Abstract
Dissemination of the virus of poliomyelitis is widespread, but the paralytic disease is limited; exposure tends to be uniform, while the occurrence of the frank disease is variable; infection tends to be general in the population, paralysis is selective.
The varying frequency with which paralytic poliomyelitis results from exposure to the virus indicates that autarceologic factors in the host largely determine the occurrence of paralysis. There are epidemiologic indications that autarcesis varies with climate and season, in different individuals in the same locality, and in the same individual. Other observations suggest that autarceologic susceptibility is dependent upon some inherent endocrine fault, which operates through its effect on a barrier to the virus (upper respiratory mucous membrane) or through some change in cellular affinities for the virus. That the former may be the case in the monkey and the latter in man is suggested by the fact that animals failing to develop the frank disease following repeated intranasal instillations of virus do not acquire subclinical immunity; whereas, there is epidemiologic evidence that this is the common occurrence in man.

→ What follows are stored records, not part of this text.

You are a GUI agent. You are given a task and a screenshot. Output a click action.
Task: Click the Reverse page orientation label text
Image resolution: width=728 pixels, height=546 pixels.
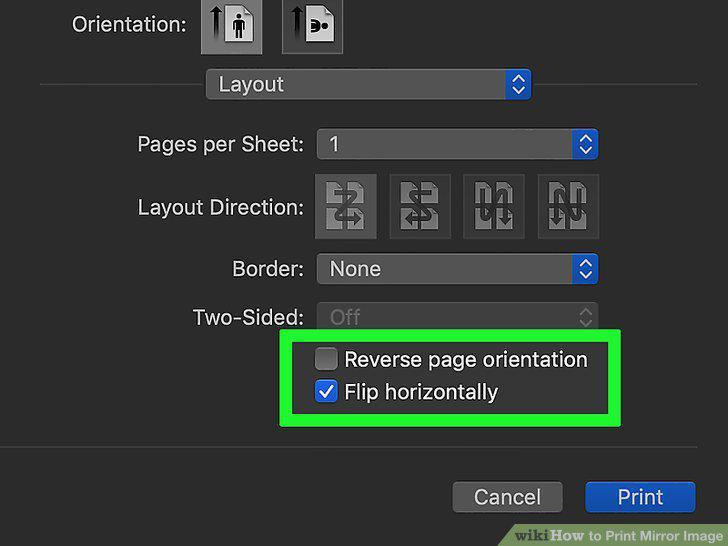(466, 360)
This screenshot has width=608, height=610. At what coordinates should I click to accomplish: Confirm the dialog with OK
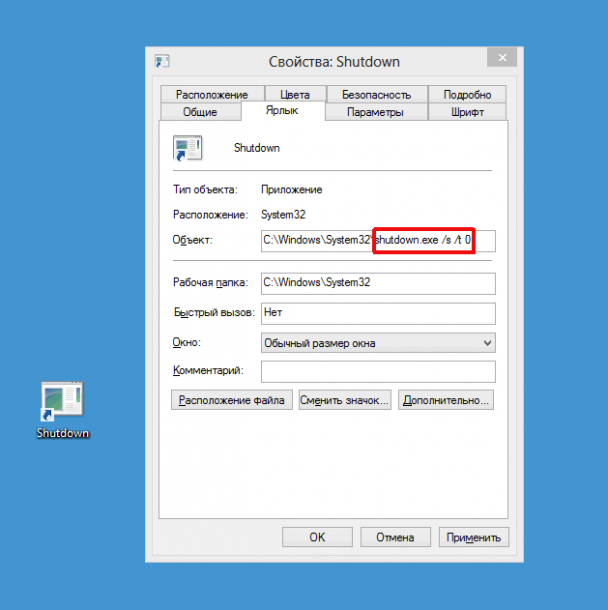coord(317,538)
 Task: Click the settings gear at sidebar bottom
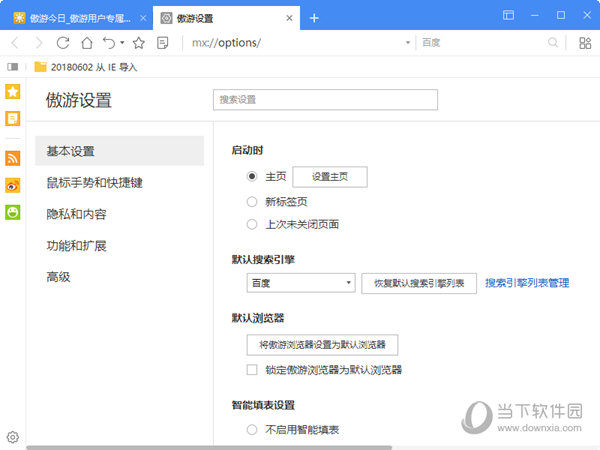pos(13,437)
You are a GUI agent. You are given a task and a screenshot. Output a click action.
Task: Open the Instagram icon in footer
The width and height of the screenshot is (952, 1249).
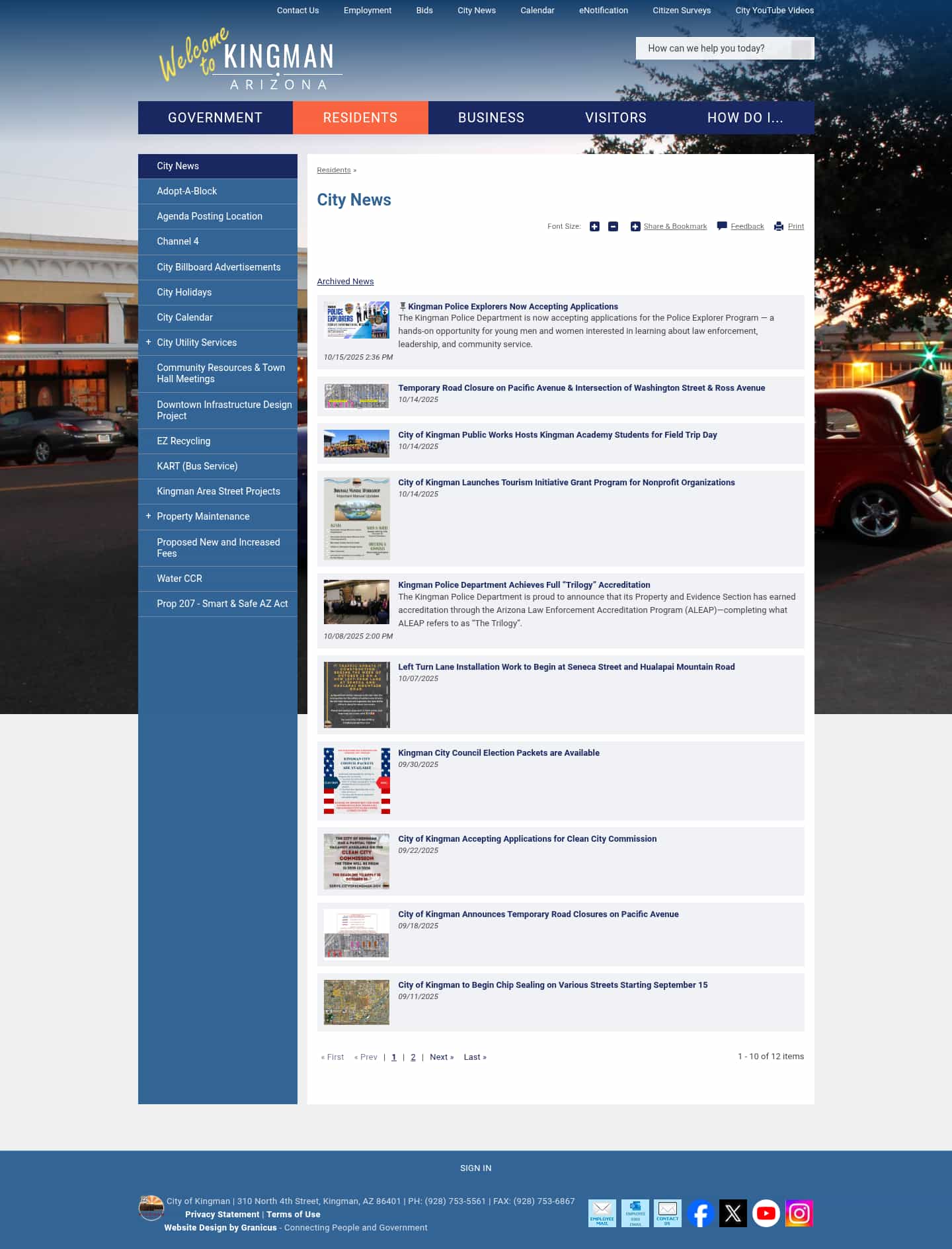click(x=799, y=1213)
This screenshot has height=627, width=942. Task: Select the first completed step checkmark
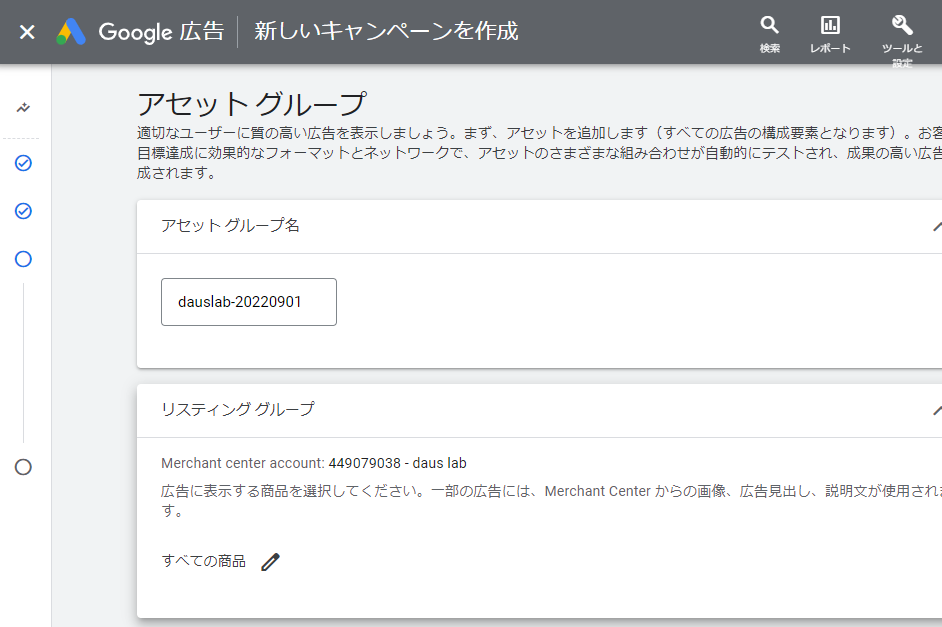coord(23,163)
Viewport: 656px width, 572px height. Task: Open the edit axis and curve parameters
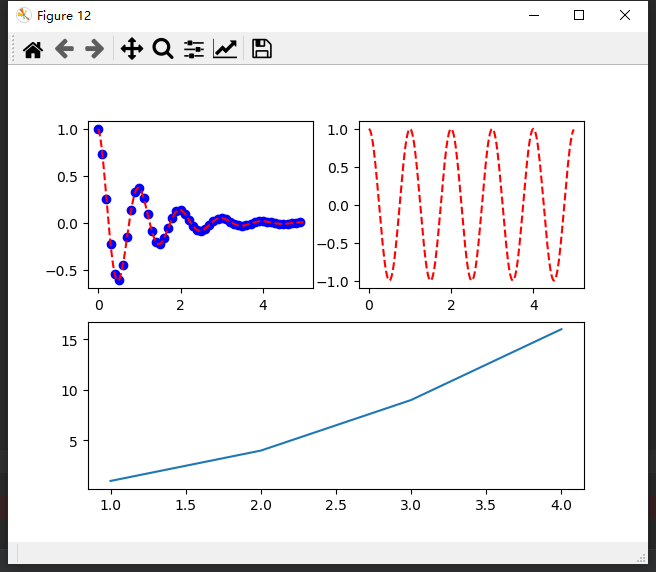click(225, 49)
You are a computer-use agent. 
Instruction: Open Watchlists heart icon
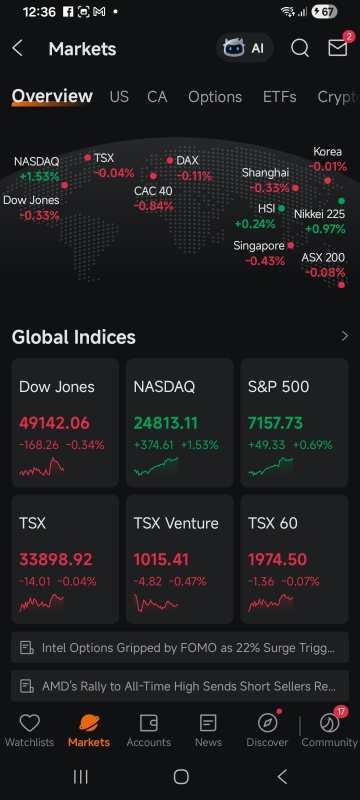(x=30, y=723)
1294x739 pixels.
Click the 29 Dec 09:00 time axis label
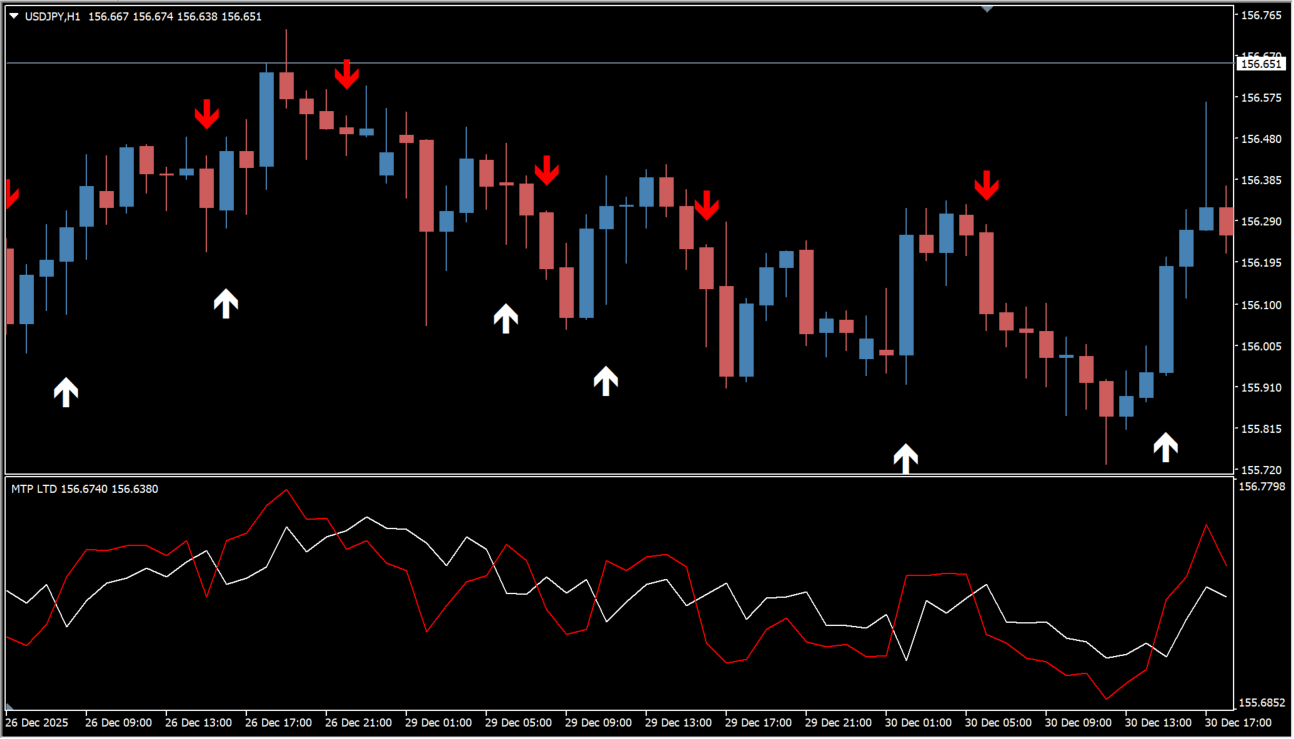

Observations suggestive of the endocrine fault involved are the occurrence of the disease in certain types of individuals indicative of endocrine differences, as described by Draper; the familial occurrence of poliomyelitis 1 ; its occurrence following tonsillectomy 2 ; and the frequency of the disease during pregnancy. 3 Perhaps the single observation of a case in a castrate male is likewise suggestive in this connection.
In a discussion 4 of the rôle of autarcesis in the epidemiology of poliomyelitis, it was suggested that some knowledge might be gained of the mechanism of this form of resistance by testing the influence of appropriate endocrine alterations upon the outcome of intranasal instillations of virus in the monkey.